[INSTRUCTION 1] In the text about Vicky below, condense the paragraph that begins "Vicky went on to explain" into a short bulleted list that keeps its main facts.
[INSTRUCTION 2] According to the text about Vicky below, why did she regard the ADAD Trailblazer Champion award as a real affirmation? Answer in one to three sentences.
[INSTRUCTION 3] In the text about Vicky below, which city was she preparing in, and for what event?

[TEXT]
** Start **

Over the last couple of years Vicky’s work choreographing Contemporary and Street Dance performances has taken her to some exciting places: since devising part of the London 2012 Opening Ceremony she has spent time in Russia working on the ceremonies for the Winter Olympics and is now in Glasgow preparing for the Commonwealth Games. Despite this success Vicky still recognises the importance of the role the ADAD Trailblazer Champion award had to play in her journey: ‘For me it was a real confidence boost, with Champions someone nominates you so there is someone that puts you in the running. When anyone backs you it’s a risk because, as an artist, you are always selling something you haven’t even made yet, and sometimes don’t even know how you are going to, so it’s a real affirmation.’

Vicky went on to explain what a difference this made to her practice: ‘until now I’d had a barrier with arts council funding, I’d look at the form and think “you know what, I’ll try and find the money another way” so everything else I had done had been self funded through income generation programmes like the Uchenna summer school. The support that ADAD gave me allowed me to build relationships with other organisations and funding bodies and gave me the confidence to write my first Grants for the Arts application [to the Arts Council] which I was successful in getting. It was the first time I had the funding to be able to take time to get the right team together and to work on a piece. It enabled me to take my work to the next level in terms of positioning myself as a choreographer outside the box, being bold and being brave.’ The innovative work that Vicky developed, ‘Our Mighty Groove’ was a great success, creating an interactive work that transported the attendees at Sadler’s Wells Lilian Baylis theatre to a New York night club.

** End **

[DATA ROWS]
** Start **

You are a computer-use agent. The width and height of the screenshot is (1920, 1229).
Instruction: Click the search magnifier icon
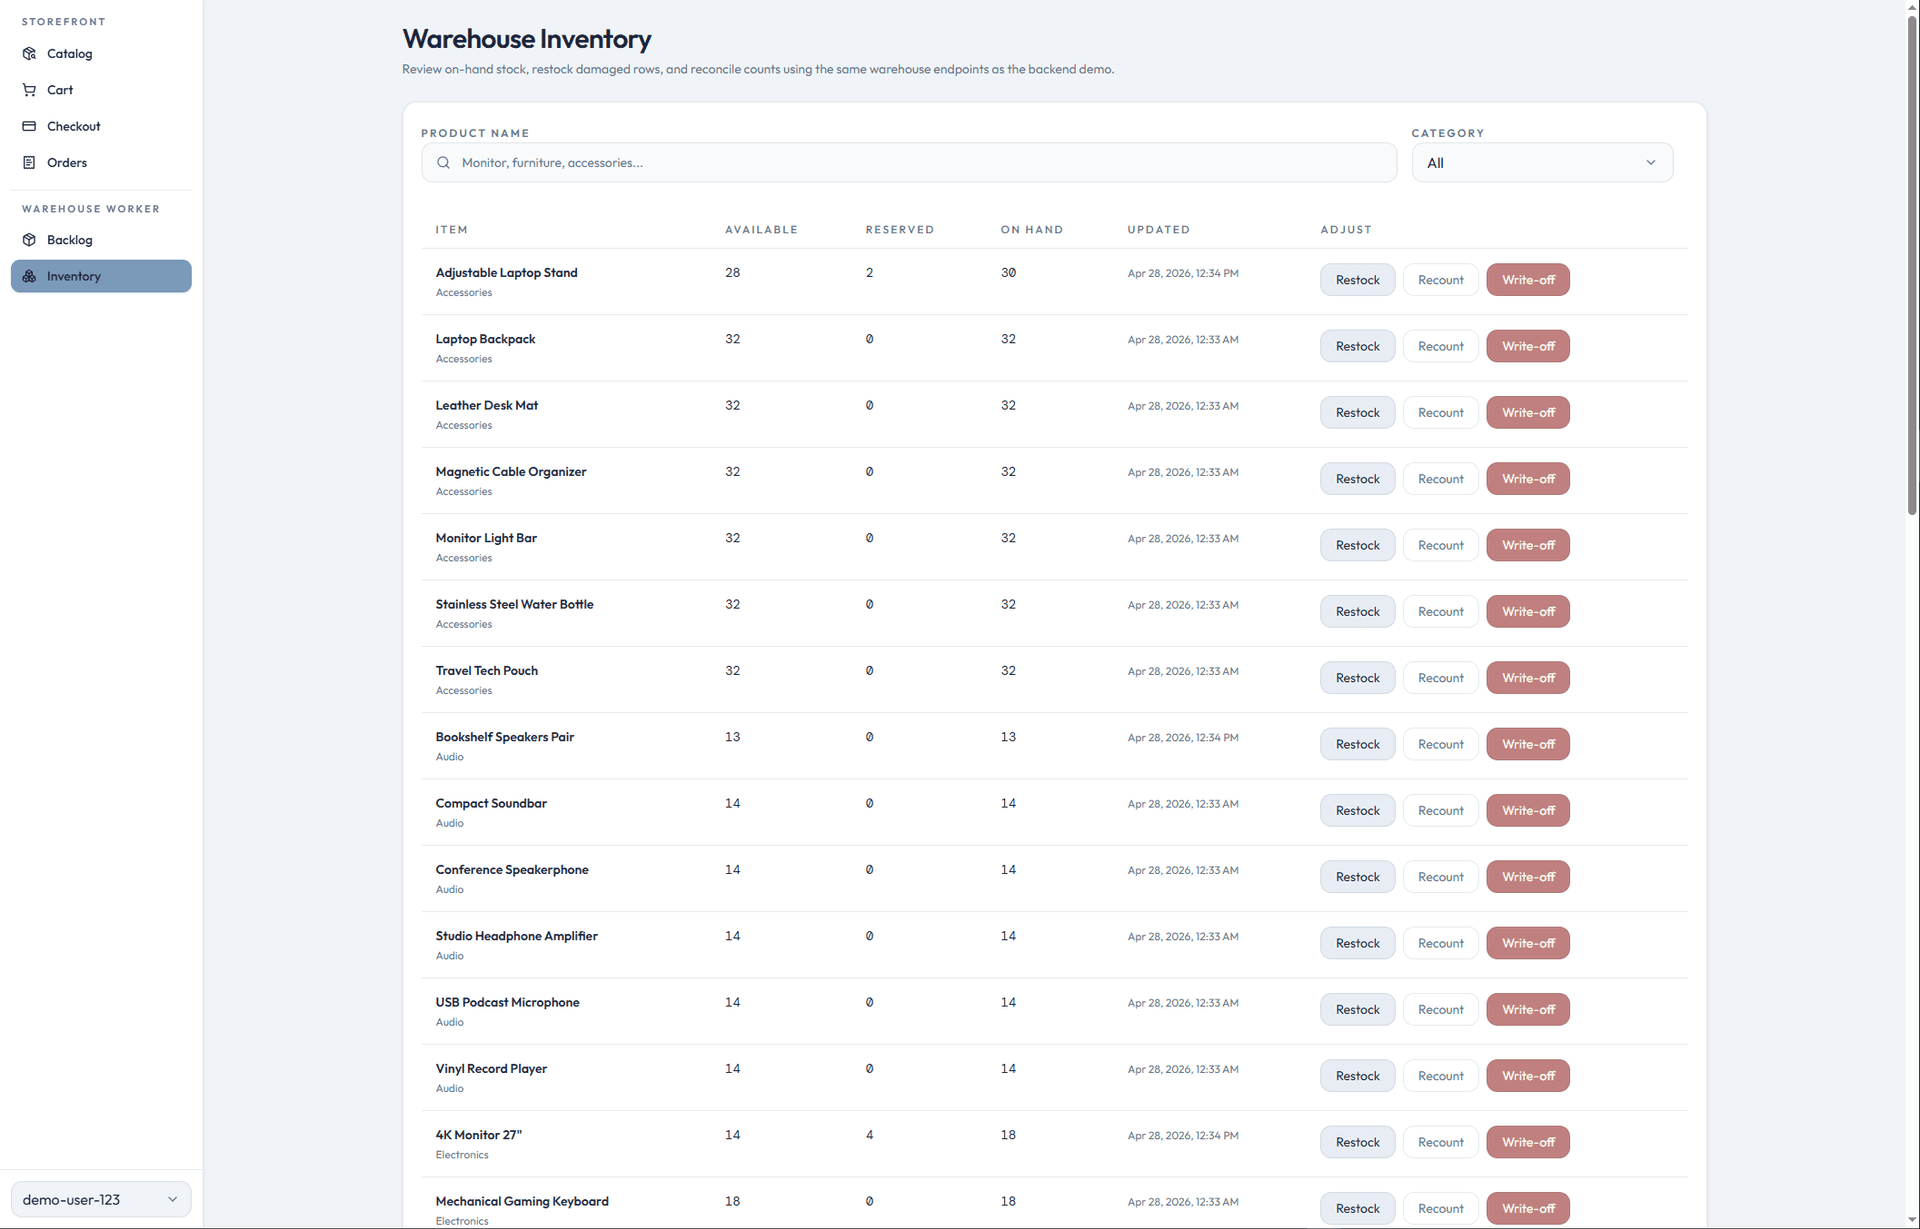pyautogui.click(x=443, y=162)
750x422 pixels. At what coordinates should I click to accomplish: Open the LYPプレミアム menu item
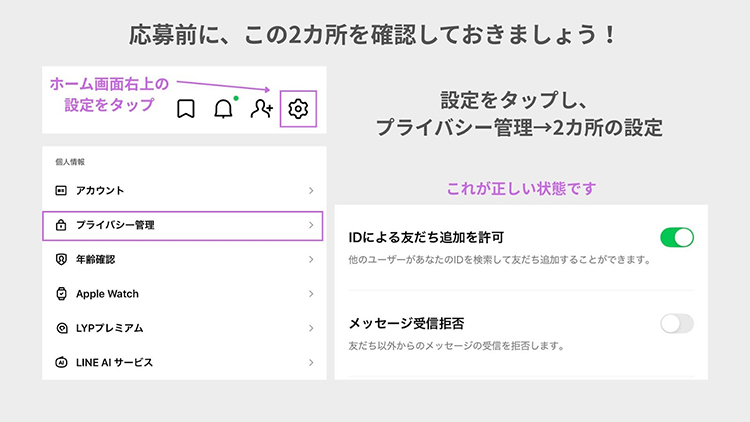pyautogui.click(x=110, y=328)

** End **

[FINISHED ANSWER 1]
- Vicky had found Arts Council funding forms a barrier, so her earlier work was self-funded through income generation programmes such as the Uchenna summer school.
- ADAD's support helped her build relationships with other organisations and funding bodies.
- It gave her the confidence to write her first Grants for the Arts application to the Arts Council, which was successful.
- For the first time she had funding to take time to assemble the right team and work on a piece, taking her work to the next level.
- The resulting work, "Our Mighty Groove," was a great success: an interactive piece that transported the audience at Sadler's Wells Lilian Baylis theatre to a New York night club.

[FINISHED ANSWER 2] With Champions, someone nominates the artist and so puts them in the running. Backing an artist is a risk, because an artist is always selling something not yet made and sometimes does not even know how it will be made, so that backing felt like a real affirmation to her.

[FINISHED ANSWER 3] She was in Glasgow, preparing for the Commonwealth Games.